◆ THE PROBLEM ◆
Task for the records below: copy exactly, and only, the line containing "Task: Run the macro with green play button" and every line after it to the end, with pictures left out.

◆ DATA EXCERPTS ◆
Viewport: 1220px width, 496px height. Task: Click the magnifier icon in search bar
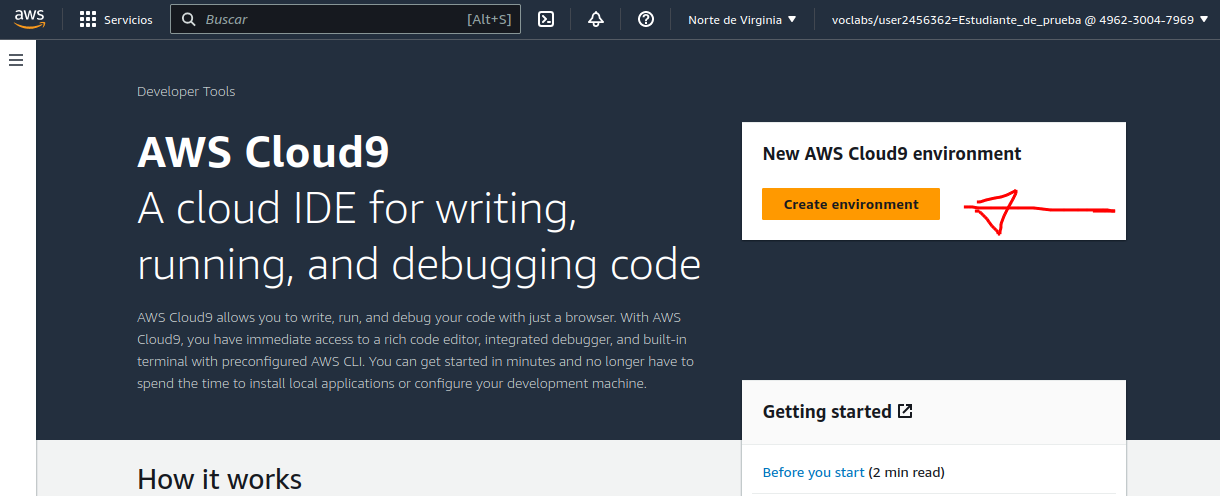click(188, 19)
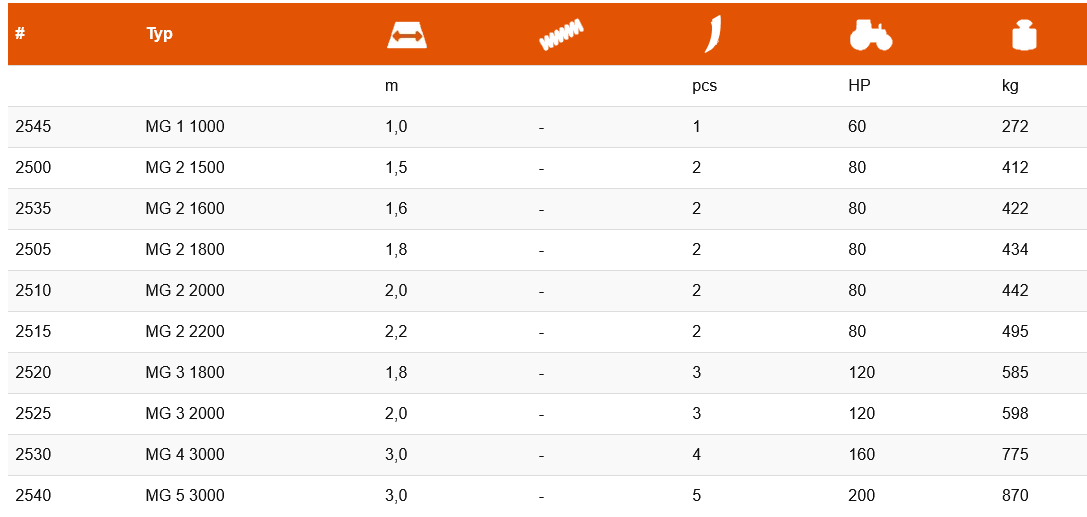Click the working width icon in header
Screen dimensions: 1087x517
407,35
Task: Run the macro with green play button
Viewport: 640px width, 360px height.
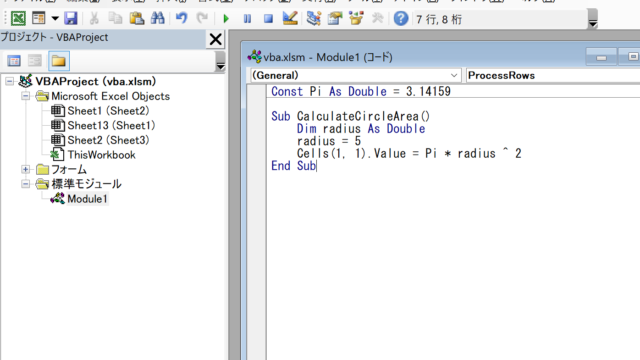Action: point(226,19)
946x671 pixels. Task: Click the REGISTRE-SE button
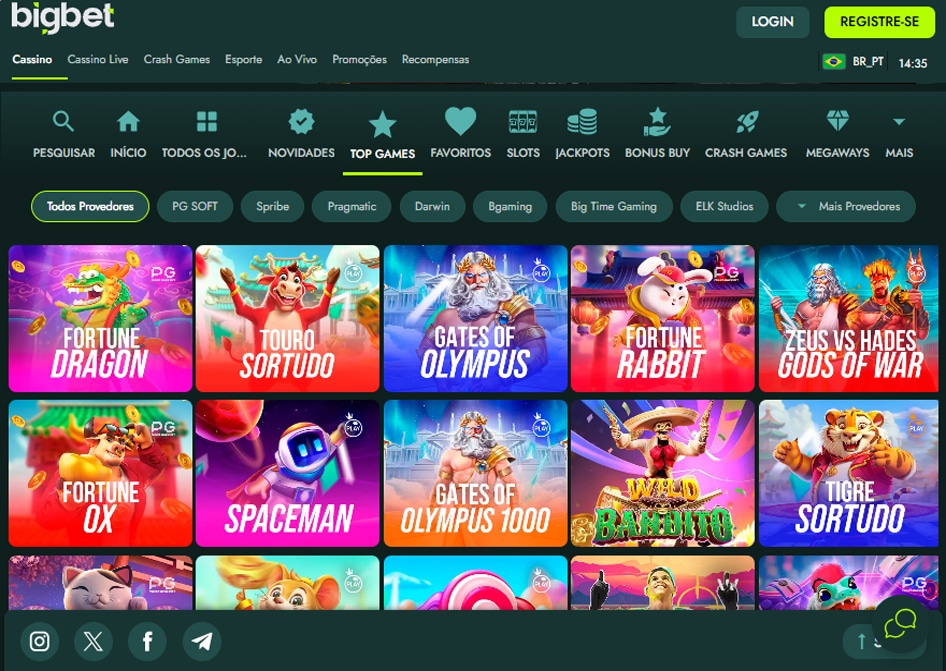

◆ EXERCISE RESPONSE ◆
Task: Run the macro with green play button
Viewport: 640px width, 360px height.
Action: point(226,19)
946x671 pixels. Task: Click the REGISTRE-SE button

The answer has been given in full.